San Juan Island National Historical Park – Washington


American Camp

San Juan Island National Historical Park
Washington

http://www.nps.gov/sajh/index.htm

Completed: June 29, 2017

Senior Friendly

Yes, this is an island which can only be accessed by ferry or plane. We took the Washington State Ferry for a day visit, the weather was great. Once you arrive at Friday Harbor getting to the two sites, the American and English Camps, established from 1853-1872, takes some effort. There are several trolleys or transit companies which make stops at the two sites. The sites are on opposites ends of the island, some miles apart. We chose to rent a car for four hours which allowed us more time at each site and to explore the island. After visiting we did some price comparison and discovered it could have been cheaper to bring our vehicle out to the island. However you get there, visiting both sites is well worth your time.

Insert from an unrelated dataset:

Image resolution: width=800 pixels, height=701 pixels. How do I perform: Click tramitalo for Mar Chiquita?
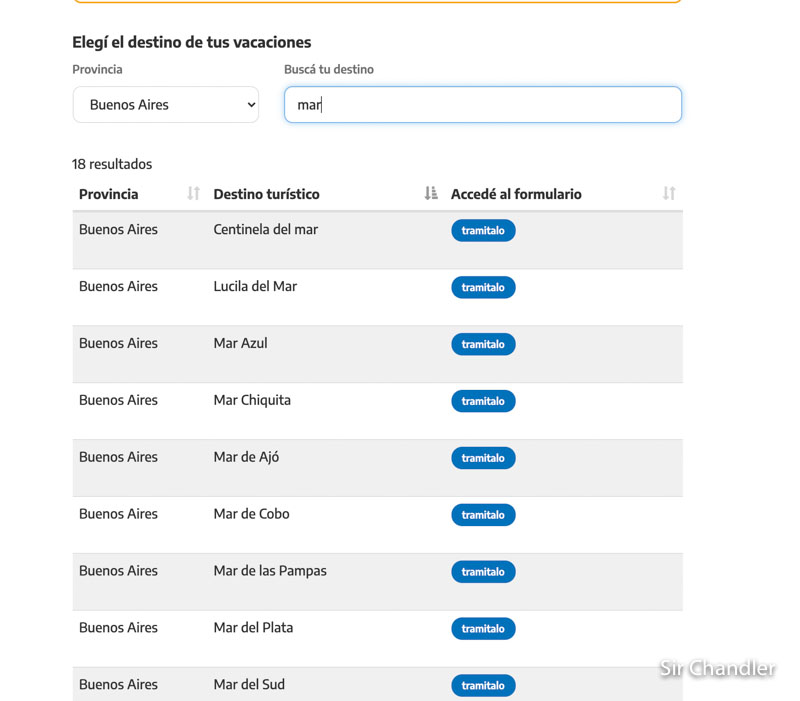pyautogui.click(x=483, y=402)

This site commemorates the Pig War; yep, a pig got shot and the American and British settlers quarreled which led to soldiers from both countries to occupy the island to protect their citizens. No shots were fired, negotiations over 12 years were resolved through a German arbitrator. Each camp is preserved and interesting to visit.

This Junior Ranger program is Senior Friendly, as the only requirement is to

English Camp

complete the same number of activities as your age. There are 16 activities, so I completed all of them. The activities are; The Pig War, Creating Peace, 1860 Uniforms, Food, Archaeology, Tree Rings, Prairie Restoration, Use Your Senses, BINGO – American And English Camp, Life Zones – American and English Camp, Maze, Create Your Own Emblem, National Park Service, and Junior Ranger Quiz.

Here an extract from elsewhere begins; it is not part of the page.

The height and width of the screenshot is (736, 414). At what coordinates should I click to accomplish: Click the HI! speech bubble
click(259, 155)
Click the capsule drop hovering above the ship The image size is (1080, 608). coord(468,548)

What I found most interesting was the diverse environments between the two camps. The American Camp was in a less desirable area of the island, colder and wetter during the winter. The English Camp was better situated at the southern end, with a protective cove. The English-style garden was attractive.

The Archaeology page was interesting, creating a table listing comparable items of Prehistoric, Historic and Modern items. As usual I enjoyed the two BINGO cards, different items to look for at each site. The ecosystem of the American Camp was primarily in the prairie and water life zones, and the British Camp in forests, down to mudflats. Some of the activities help you understand the differences.

I really enjoyed the boat trip to and from the island and exploring the island by visiting the two different camps, especially with the diversity of ecosystems. The history is interesting, but the sights are wonderful. Once I completed the activities a volunteer reviewed my booklet and presented me with a standard badge and attractive patch.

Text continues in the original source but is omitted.